[Action item] Output all of the material exactly; leave out no line.

[Stored data]
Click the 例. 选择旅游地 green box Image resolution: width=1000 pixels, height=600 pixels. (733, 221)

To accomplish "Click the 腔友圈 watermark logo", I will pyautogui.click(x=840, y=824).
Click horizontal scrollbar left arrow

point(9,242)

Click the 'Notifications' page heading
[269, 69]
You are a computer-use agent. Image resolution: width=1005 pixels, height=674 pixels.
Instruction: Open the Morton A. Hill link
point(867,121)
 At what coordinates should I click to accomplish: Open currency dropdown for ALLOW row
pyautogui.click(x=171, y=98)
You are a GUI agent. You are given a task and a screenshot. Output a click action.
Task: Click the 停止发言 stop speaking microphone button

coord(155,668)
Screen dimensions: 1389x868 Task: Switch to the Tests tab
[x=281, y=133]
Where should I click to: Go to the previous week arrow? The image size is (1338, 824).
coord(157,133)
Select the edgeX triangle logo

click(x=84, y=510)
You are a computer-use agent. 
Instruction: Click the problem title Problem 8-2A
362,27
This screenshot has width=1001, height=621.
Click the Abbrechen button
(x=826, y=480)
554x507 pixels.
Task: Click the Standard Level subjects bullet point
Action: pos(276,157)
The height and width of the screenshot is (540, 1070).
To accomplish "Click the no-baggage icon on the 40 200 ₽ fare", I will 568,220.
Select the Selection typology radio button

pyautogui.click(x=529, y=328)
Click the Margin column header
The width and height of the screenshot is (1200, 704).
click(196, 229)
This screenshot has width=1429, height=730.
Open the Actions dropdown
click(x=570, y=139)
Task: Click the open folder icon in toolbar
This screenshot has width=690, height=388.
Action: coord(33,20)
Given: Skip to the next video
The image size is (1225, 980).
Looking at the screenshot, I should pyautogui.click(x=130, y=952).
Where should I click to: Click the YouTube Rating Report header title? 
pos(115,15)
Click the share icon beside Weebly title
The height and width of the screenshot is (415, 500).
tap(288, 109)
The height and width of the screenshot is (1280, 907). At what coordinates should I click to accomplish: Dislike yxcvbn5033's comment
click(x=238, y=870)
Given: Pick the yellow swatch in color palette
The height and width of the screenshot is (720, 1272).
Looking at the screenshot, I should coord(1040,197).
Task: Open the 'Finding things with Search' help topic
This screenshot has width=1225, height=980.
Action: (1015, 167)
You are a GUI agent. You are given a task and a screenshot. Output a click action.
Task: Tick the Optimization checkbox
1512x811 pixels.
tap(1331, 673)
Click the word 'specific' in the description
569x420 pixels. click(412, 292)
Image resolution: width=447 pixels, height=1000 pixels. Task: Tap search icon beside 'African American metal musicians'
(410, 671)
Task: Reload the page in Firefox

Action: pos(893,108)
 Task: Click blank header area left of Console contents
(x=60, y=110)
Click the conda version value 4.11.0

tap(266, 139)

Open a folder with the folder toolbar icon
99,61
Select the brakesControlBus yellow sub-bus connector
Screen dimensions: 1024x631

[Written answer]
Click the 例. 选择旅游地 green box Image resolution: width=1000 pixels, height=600 pixels. (733, 221)

To accomplish "Click the 腔友圈 watermark logo", I will pyautogui.click(x=840, y=824).
Click horizontal scrollbar left arrow

point(9,242)

Click the 'Notifications' page heading
[269, 69]
You are a computer-use agent. Image resolution: width=1005 pixels, height=674 pixels.
Instruction: Open the Morton A. Hill link
point(867,121)
 At what coordinates should I click to accomplish: Open currency dropdown for ALLOW row
pyautogui.click(x=171, y=98)
You are a GUI agent. You are given a task and a screenshot. Output a click action.
Task: Click the 停止发言 stop speaking microphone button

coord(155,668)
Screen dimensions: 1389x868 Task: Switch to the Tests tab
[x=281, y=133]
Where should I click to: Go to the previous week arrow? The image size is (1338, 824).
coord(157,133)
Select the edgeX triangle logo

click(x=84, y=510)
You are a computer-use agent. 
Instruction: Click the problem title Problem 8-2A
362,27
This screenshot has width=1001, height=621.
Click the Abbrechen button
(x=826, y=480)
554x507 pixels.
Task: Click the Standard Level subjects bullet point
Action: pos(276,157)
The height and width of the screenshot is (540, 1070).
To accomplish "Click the no-baggage icon on the 40 200 ₽ fare", I will 568,220.
Select the Selection typology radio button

pyautogui.click(x=529, y=328)
Click the Margin column header
The width and height of the screenshot is (1200, 704).
click(196, 229)
This screenshot has width=1429, height=730.
Open the Actions dropdown
click(x=570, y=139)
Task: Click the open folder icon in toolbar
This screenshot has width=690, height=388.
Action: coord(33,20)
Given: Skip to the next video
The image size is (1225, 980).
Looking at the screenshot, I should pyautogui.click(x=130, y=952).
Where should I click to: Click the YouTube Rating Report header title? 
pos(115,15)
Click the share icon beside Weebly title
The height and width of the screenshot is (415, 500).
tap(288, 109)
The height and width of the screenshot is (1280, 907). At what coordinates should I click to accomplish: Dislike yxcvbn5033's comment
click(x=238, y=870)
Given: Pick the yellow swatch in color palette
The height and width of the screenshot is (720, 1272).
Looking at the screenshot, I should coord(1040,197).
Task: Open the 'Finding things with Search' help topic
This screenshot has width=1225, height=980.
Action: (1015, 167)
You are a GUI agent. You are given a task and a screenshot. Output a click action.
Task: Tick the Optimization checkbox
1512x811 pixels.
tap(1331, 673)
Click the word 'specific' in the description
569x420 pixels. click(412, 292)
Image resolution: width=447 pixels, height=1000 pixels. Task: Tap search icon beside 'African American metal musicians'
(410, 671)
Task: Reload the page in Firefox

Action: pos(893,108)
 Task: Click blank header area left of Console contents
(x=60, y=110)
Click the conda version value 4.11.0

tap(266, 139)

Open a folder with the folder toolbar icon
99,61
Select the brakesControlBus yellow sub-bus connector
Screen dimensions: 1024x631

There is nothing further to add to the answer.